WRITTEN PROBLEM -> Please render the material below as a Markdown table with the columns "Row" and "Line". Number each non-blank line in order, and leave out blank lines.

DATA IN THIS EXERCISE ->
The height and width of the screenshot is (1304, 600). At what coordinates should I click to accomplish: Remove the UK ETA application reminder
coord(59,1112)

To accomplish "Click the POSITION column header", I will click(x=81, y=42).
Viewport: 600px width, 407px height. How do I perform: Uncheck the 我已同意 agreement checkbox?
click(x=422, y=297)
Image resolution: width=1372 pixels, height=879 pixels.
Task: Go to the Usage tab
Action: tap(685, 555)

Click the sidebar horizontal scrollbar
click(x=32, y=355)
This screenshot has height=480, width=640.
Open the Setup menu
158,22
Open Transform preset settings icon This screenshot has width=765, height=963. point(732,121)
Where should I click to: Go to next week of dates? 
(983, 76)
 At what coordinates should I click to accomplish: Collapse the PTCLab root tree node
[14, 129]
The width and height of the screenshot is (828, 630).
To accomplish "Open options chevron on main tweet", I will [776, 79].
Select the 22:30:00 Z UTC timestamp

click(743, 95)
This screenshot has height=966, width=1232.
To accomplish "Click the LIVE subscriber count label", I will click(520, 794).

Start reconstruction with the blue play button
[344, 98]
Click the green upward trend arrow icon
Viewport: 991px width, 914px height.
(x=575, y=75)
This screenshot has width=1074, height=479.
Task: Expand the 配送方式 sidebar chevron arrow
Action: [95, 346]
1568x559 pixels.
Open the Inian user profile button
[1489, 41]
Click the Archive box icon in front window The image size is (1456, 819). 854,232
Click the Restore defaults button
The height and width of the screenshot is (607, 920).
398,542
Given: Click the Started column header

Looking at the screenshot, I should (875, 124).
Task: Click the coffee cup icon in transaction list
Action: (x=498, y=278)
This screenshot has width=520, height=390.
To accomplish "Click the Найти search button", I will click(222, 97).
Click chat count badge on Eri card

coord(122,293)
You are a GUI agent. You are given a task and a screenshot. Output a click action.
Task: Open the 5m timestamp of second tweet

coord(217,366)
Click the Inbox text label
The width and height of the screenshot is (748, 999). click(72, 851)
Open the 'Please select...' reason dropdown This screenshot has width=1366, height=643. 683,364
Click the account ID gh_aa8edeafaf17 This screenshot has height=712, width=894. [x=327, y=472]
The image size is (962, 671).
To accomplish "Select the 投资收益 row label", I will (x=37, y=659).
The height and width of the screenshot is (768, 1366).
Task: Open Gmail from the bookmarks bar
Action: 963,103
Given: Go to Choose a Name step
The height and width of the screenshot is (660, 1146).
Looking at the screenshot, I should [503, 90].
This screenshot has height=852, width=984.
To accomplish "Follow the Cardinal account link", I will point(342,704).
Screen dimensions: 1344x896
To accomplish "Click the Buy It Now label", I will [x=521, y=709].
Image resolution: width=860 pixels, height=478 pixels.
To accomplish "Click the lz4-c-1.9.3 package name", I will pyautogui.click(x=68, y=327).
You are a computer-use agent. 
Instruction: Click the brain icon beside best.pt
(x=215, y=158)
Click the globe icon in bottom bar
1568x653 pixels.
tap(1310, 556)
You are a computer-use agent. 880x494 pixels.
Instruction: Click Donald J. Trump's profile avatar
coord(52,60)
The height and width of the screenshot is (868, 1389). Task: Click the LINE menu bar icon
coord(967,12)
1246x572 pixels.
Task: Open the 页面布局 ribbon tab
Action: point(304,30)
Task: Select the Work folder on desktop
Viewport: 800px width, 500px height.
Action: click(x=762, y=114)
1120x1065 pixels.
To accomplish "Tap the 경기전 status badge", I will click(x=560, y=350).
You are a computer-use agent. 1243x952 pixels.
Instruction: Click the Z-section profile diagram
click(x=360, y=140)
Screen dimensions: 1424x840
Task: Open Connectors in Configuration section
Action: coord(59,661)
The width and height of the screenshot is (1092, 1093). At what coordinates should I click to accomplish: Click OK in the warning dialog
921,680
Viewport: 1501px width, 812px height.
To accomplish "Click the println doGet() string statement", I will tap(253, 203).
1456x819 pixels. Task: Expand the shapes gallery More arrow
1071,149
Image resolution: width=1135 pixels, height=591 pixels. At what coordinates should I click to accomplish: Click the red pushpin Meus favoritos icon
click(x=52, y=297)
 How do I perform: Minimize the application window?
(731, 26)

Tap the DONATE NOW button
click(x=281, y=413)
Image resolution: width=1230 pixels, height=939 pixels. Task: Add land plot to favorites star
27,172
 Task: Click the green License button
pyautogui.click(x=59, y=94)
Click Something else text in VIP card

REPLY ->
| Row | Line |
|---|---|
| 1 | The height and width of the screenshot is (1304, 600). At what coordinates should I click to accomplish: Remove the UK ETA application reminder |
| 2 | coord(59,1112) |
| 3 | To accomplish "Click the POSITION column header", I will click(x=81, y=42). |
| 4 | Viewport: 600px width, 407px height. How do I perform: Uncheck the 我已同意 agreement checkbox? |
| 5 | click(x=422, y=297) |
| 6 | Image resolution: width=1372 pixels, height=879 pixels. |
| 7 | Task: Go to the Usage tab |
| 8 | Action: tap(685, 555) |
| 9 | Click the sidebar horizontal scrollbar |
| 10 | click(x=32, y=355) |
| 11 | This screenshot has height=480, width=640. |
| 12 | Open the Setup menu |
| 13 | 158,22 |
| 14 | Open Transform preset settings icon This screenshot has width=765, height=963. point(732,121) |
| 15 | Where should I click to: Go to next week of dates?  |
| 16 | (983, 76) |
| 17 |  At what coordinates should I click to accomplish: Collapse the PTCLab root tree node |
| 18 | [14, 129] |
| 19 | The width and height of the screenshot is (828, 630). |
| 20 | To accomplish "Open options chevron on main tweet", I will [776, 79]. |
| 21 | Select the 22:30:00 Z UTC timestamp |
| 22 | click(743, 95) |
| 23 | This screenshot has height=966, width=1232. |
| 24 | To accomplish "Click the LIVE subscriber count label", I will click(520, 794). |
| 25 | Start reconstruction with the blue play button |
| 26 | [344, 98] |
| 27 | Click the green upward trend arrow icon |
| 28 | Viewport: 991px width, 914px height. |
| 29 | (x=575, y=75) |
| 30 | This screenshot has width=1074, height=479. |
| 31 | Task: Expand the 配送方式 sidebar chevron arrow |
| 32 | Action: [95, 346] |
| 33 | 1568x559 pixels. |
| 34 | Open the Inian user profile button |
| 35 | [1489, 41] |
| 36 | Click the Archive box icon in front window The image size is (1456, 819). 854,232 |
| 37 | Click the Restore defaults button |
| 38 | The height and width of the screenshot is (607, 920). |
| 39 | 398,542 |
| 40 | Given: Click the Started column header |
| 41 | Looking at the screenshot, I should (875, 124). |
| 42 | Task: Click the coffee cup icon in transaction list |
| 43 | Action: (x=498, y=278) |
| 44 | This screenshot has width=520, height=390. |
| 45 | To accomplish "Click the Найти search button", I will click(222, 97). |
| 46 | Click chat count badge on Eri card |
| 47 | coord(122,293) |
| 48 | You are a GUI agent. You are given a task and a screenshot. Output a click action. |
| 49 | Task: Open the 5m timestamp of second tweet |
| 50 | coord(217,366) |
| 51 | Click the Inbox text label |
| 52 | The width and height of the screenshot is (748, 999). click(72, 851) |
| 53 | Open the 'Please select...' reason dropdown This screenshot has width=1366, height=643. 683,364 |
| 54 | Click the account ID gh_aa8edeafaf17 This screenshot has height=712, width=894. [x=327, y=472] |
| 55 | The image size is (962, 671). |
| 56 | To accomplish "Select the 投资收益 row label", I will (x=37, y=659). |
| 57 | The height and width of the screenshot is (768, 1366). |
| 58 | Task: Open Gmail from the bookmarks bar |
| 59 | Action: 963,103 |
| 60 | Given: Go to Choose a Name step |
| 61 | The height and width of the screenshot is (660, 1146). |
| 62 | Looking at the screenshot, I should [503, 90]. |
| 63 | This screenshot has height=852, width=984. |
| 64 | To accomplish "Follow the Cardinal account link", I will point(342,704). |
| 65 | Screen dimensions: 1344x896 |
| 66 | To accomplish "Click the Buy It Now label", I will [x=521, y=709]. |
| 67 | Image resolution: width=860 pixels, height=478 pixels. |
| 68 | To accomplish "Click the lz4-c-1.9.3 package name", I will pyautogui.click(x=68, y=327). |
| 69 | You are a computer-use agent.  |
| 70 | Instruction: Click the brain icon beside best.pt |
| 71 | (x=215, y=158) |
| 72 | Click the globe icon in bottom bar |
| 73 | 1568x653 pixels. |
| 74 | tap(1310, 556) |
| 75 | You are a computer-use agent. 880x494 pixels. |
| 76 | Instruction: Click Donald J. Trump's profile avatar |
| 77 | coord(52,60) |
| 78 | The height and width of the screenshot is (868, 1389). Task: Click the LINE menu bar icon |
| 79 | coord(967,12) |
| 80 | 1246x572 pixels. |
| 81 | Task: Open the 页面布局 ribbon tab |
| 82 | Action: point(304,30) |
| 83 | Task: Select the Work folder on desktop |
| 84 | Viewport: 800px width, 500px height. |
| 85 | Action: click(x=762, y=114) |
| 86 | 1120x1065 pixels. |
| 87 | To accomplish "Tap the 경기전 status badge", I will click(x=560, y=350). |
| 88 | You are a computer-use agent. 1243x952 pixels. |
| 89 | Instruction: Click the Z-section profile diagram |
| 90 | click(x=360, y=140) |
| 91 | Screen dimensions: 1424x840 |
| 92 | Task: Open Connectors in Configuration section |
| 93 | Action: coord(59,661) |
| 94 | The width and height of the screenshot is (1092, 1093). At what coordinates should I click to accomplish: Click OK in the warning dialog |
| 95 | 921,680 |
| 96 | Viewport: 1501px width, 812px height. |
| 97 | To accomplish "Click the println doGet() string statement", I will tap(253, 203). |
| 98 | 1456x819 pixels. Task: Expand the shapes gallery More arrow |
| 99 | 1071,149 |
| 100 | Image resolution: width=1135 pixels, height=591 pixels. At what coordinates should I click to accomplish: Click the red pushpin Meus favoritos icon |
| 101 | click(x=52, y=297) |
| 102 |  How do I perform: Minimize the application window? |
| 103 | (731, 26) |
| 104 | Tap the DONATE NOW button |
| 105 | click(x=281, y=413) |
| 106 | Image resolution: width=1230 pixels, height=939 pixels. Task: Add land plot to favorites star |
| 107 | 27,172 |
| 108 |  Task: Click the green License button |
| 109 | pyautogui.click(x=59, y=94) |
| 110 | Click Something else text in VIP card |